▶ **INSTRUCTIONS FOR THE TASK**: When the line containing "Given: Close the Мастер Parallels window" appears in the entries below, begin printing there and stop after the line containing "the İlçe header"; print each of those lines exactly and no other line.
====
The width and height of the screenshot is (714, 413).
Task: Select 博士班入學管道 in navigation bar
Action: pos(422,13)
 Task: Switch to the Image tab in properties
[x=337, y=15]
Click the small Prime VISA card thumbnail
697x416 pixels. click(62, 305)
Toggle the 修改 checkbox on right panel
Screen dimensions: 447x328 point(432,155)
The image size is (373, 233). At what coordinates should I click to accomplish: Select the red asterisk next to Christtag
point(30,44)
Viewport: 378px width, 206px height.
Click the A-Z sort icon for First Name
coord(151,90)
====
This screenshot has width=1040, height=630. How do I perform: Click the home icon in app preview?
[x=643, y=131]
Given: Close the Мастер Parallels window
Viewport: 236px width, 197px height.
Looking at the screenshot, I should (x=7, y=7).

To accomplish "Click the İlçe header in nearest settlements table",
====
▶ **TASK RESULT**:
Given: Close the Мастер Parallels window
Viewport: 236px width, 197px height.
Looking at the screenshot, I should (x=7, y=7).

To accomplish "Click the İlçe header in nearest settlements table",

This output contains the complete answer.